Tandis que ses affaires étaient ainsi menées en France, Jeanne se tenait auprès de la duchesse de Luxembourg; elle y rencontra le jeune comte Ulrich de Wurtemberg qui ne voulut plus la quitter. Il lui fit faire une belle cuirasse et l'emmena à Cologne. Elle ne cessait pas de se dire la Pucelle de France envoyée de Dieu[1013].

[Note 1013: _Chronique du doyen de Saint-Thibaud_, dans _Procès_, t. V. p. 323.--Jean Nider, _Formicarium_, dans _Procès_, t. IV, p. 325.--Lecoy de la Marche, _loc. cit._, p. 566.]

Depuis le 24 juin, jour de la Saint-Jean-Baptiste, ses vertus lui étaient revenues. Le comte Ulrich, lui reconnaissant un pouvoir surnaturel, la pria d'en user pour lui et pour les siens. Il était grand querelleur et fort engagé dans le schisme qui déchirait alors l'archevêché de Trèves. Deux prélats se disputaient ce siège; l'un Udalric de Manderscheit, désigné par le Chapitre, l'autre, Raban de Helmstat, évêque de Spire, nommé par le pape[1014]. Udalric tint la campagne avec une petite armée, assiégea par deux fois et canonna la ville dont il se disait le véritable pasteur. Ce traitement jeta de son côté la plus grande partie du diocèse[1015]; mais Raban, très vieux et débile, avait aussi des armes; elles étaient puissantes, bien que spirituelles: il prononça l'interdit contre tous ceux qui tenaient le parti de son compétiteur.

[Note 1014: _Art de vérifier les dates_, t. XV, pp. 236 et suiv.; _Gallia Christiana_, t. XIII, pp. 970 et suiv.; Gams, _Series Episcoporum_ (1873), pp. 317, 319.]

[Note 1015: Quicherat dit, par erreur (_Procès_, t. IV, p. 502, note), que la contestation pour l'archevêché de Trèves eut lieu entre Raban de Helmstat et Jacques de Syrck. Sur Jacques de Syrck ou de Sierck, cf. de Beaucourt, _Histoire de Charles VII_, t. IV, p. 264.]

Le comte Ulrich de Wurtemberg, qui comptait parmi les plus ardents partisans d'Udalric, interrogea à son sujet la Pucelle de Dieu[1016]. Des cas du même genre avaient été soumis à la première Jeanne, lors de son séjour en France; on lui avait demandé, par exemple, lequel des trois papes, Benoît, Martin et Clément, était le vrai père des fidèles, et, sans s'expliquer sur-le-champ, elle avait promis de désigner, dans Paris, à tête reposée, le pape auquel on devait obéissance[1017]. La seconde Jeanne répondit avec plus d'assurance encore; elle déclara connaître le véritable archevêque et se flatta de l'introniser.

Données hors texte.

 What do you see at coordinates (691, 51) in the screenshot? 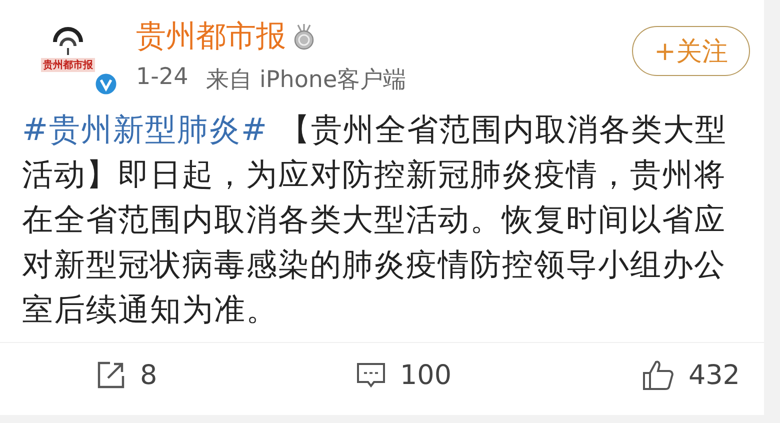
I see `follow-button: +关注` at bounding box center [691, 51].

[Note 1016: Jean Nider, _Formicarium_, liv. V, chap. VIII.--D. Calmet, _Histoire de Lorraine_, t. II, p. 906.]

[Note 1017: _Procès_, t. I, pp. 245-246.]

Celui-là, selon elle, était Udalric de Manderscheit, que le Chapitre avait désigné. Mais Udalric cité devant le Concile de Bâle y fut déclaré intrus; et, ce qui n'était point leur règle constante, les pères confirmèrent la nomination faite par le pape.

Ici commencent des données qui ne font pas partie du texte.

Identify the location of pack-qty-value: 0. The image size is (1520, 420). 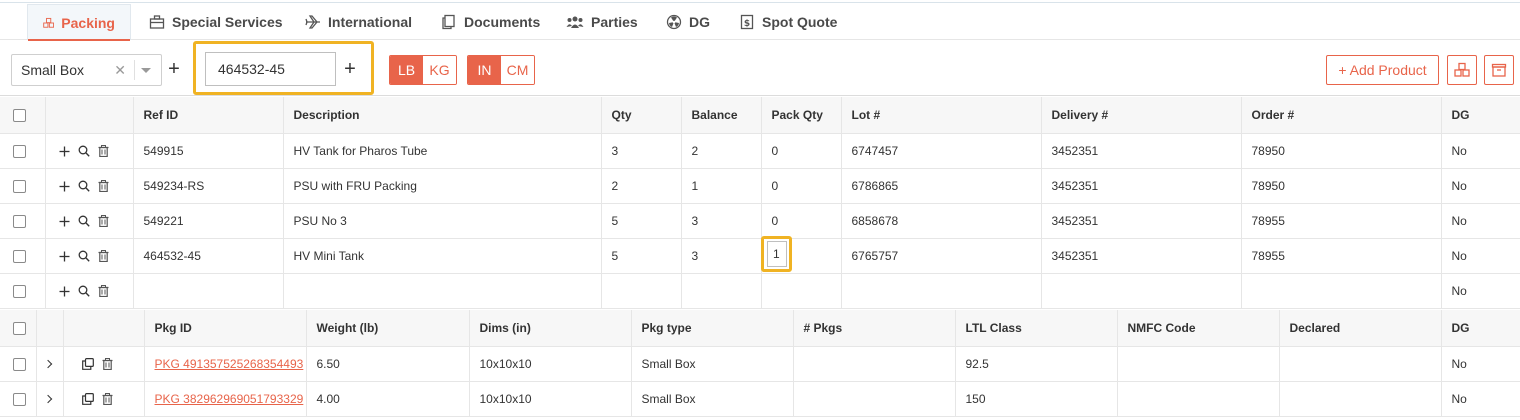
(775, 186).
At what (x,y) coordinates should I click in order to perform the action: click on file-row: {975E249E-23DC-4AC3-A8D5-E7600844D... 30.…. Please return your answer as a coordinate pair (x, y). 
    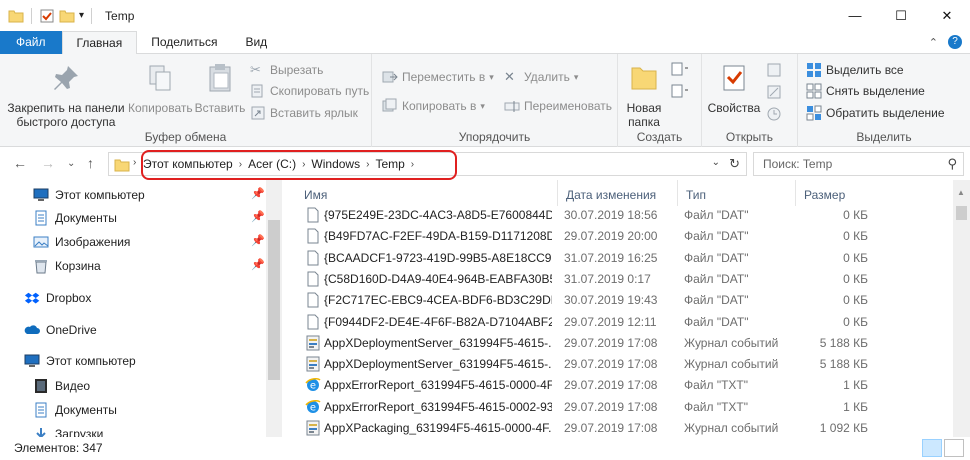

L'intervention de la Pucelle dans cette querelle ecclésiastique attira malheureusement sur elle l'attention de l'inquisiteur général de la ville de Cologne, Henry Kalt Eysen, insigne professeur de théologie: recueillant les bruits qui couraient par la ville sur la protégée du jeune prince, il connut qu'elle portait des vêtements dissolus, se livrait aux danses avec des hommes, buvait et mangeait plus qu'il n'est permis et pratiquait la magie. Il sut notamment que, dans une assemblée, cette fille déchira une nappe, puis la rétablit dans son premier état, et qu'ayant brisé contre la muraille un verre, elle en réunit ensuite les morceaux par un merveilleux artifice. À ces oeuvres, Kalt Eysen la soupçonnait véhémentement d'hérésie et de sorcellerie. Il la cita devant son tribunal; elle refusa de comparaître; cette désobéissance affligea l'inquisiteur général, qui fit rechercher la défaillante. Mais le jeune comte de Wurtemberg cacha sa Pucelle chez lui, et puis il la fit sortir secrètement de la ville. Elle échappa ainsi au sort de celle qu'elle ne se souciait pas d'imiter jusqu'à la fin. L'inquisiteur l'excommunia, faute de mieux[1018].

[Note 1018: Jean Nider, _Formicarium_, dans _Procès_, t. IV, p. 502; t. V, p. 324.]